* [GIVEN DATA]:
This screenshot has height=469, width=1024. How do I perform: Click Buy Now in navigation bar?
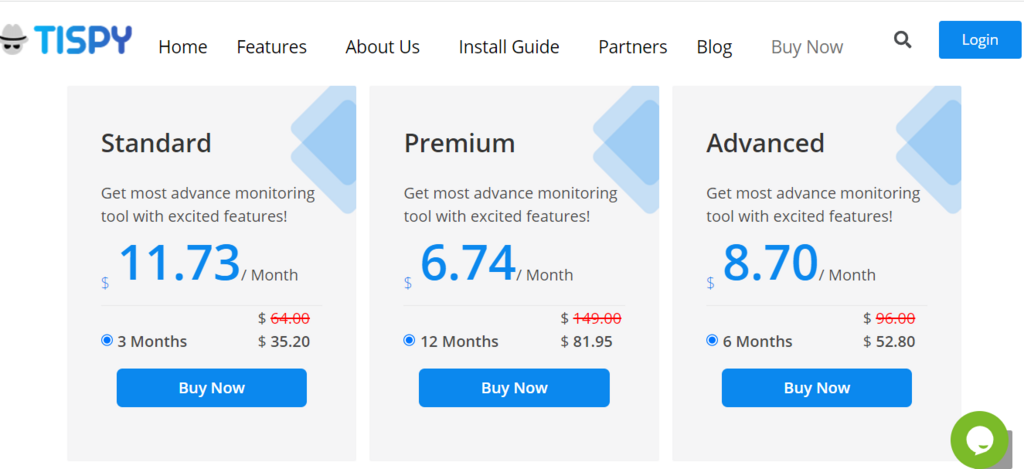(807, 47)
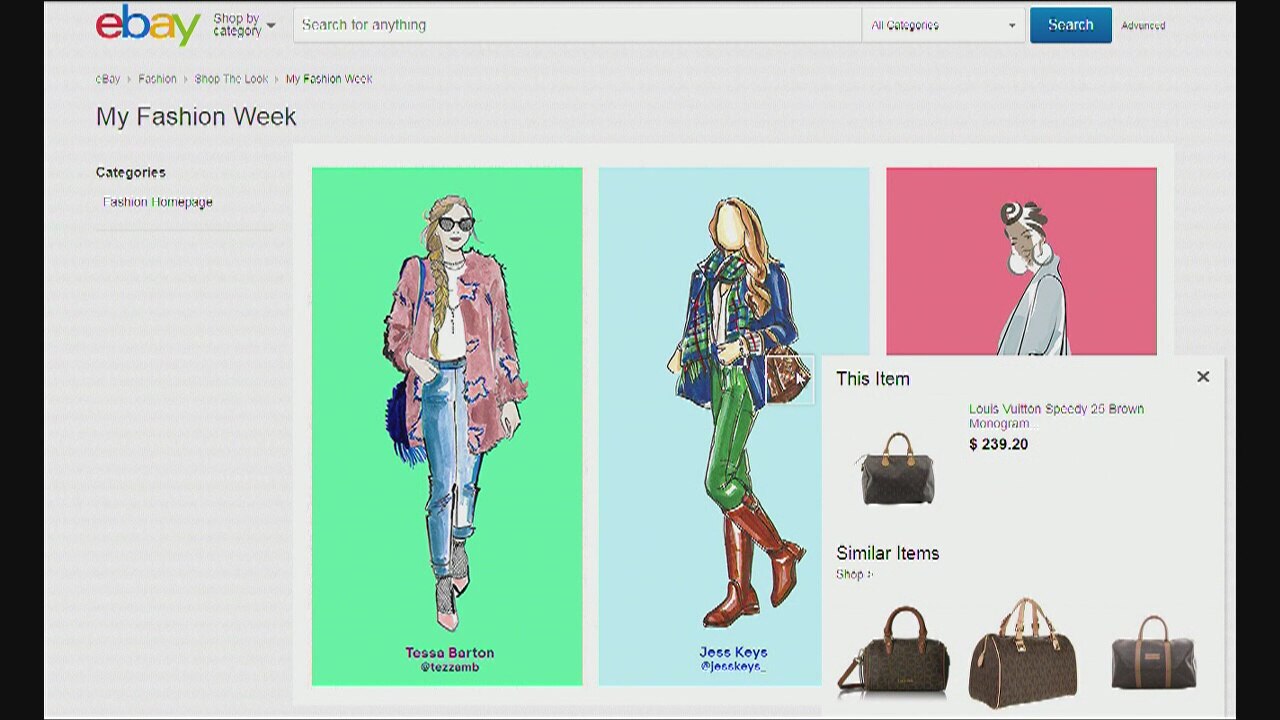Viewport: 1280px width, 720px height.
Task: Open the pink background illustration card
Action: point(1021,261)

* [WHAT YOU ARE ASKED TO DO]:
Return all of the material precisely as written. No picture belongs in it.

* [YOUR SOLUTION]:
This screenshot has height=469, width=1024. How do I perform: Click Buy Now in navigation bar?
(807, 47)
Viewport: 1280px width, 720px height.
Task: Open the pink background illustration card
Action: point(1021,261)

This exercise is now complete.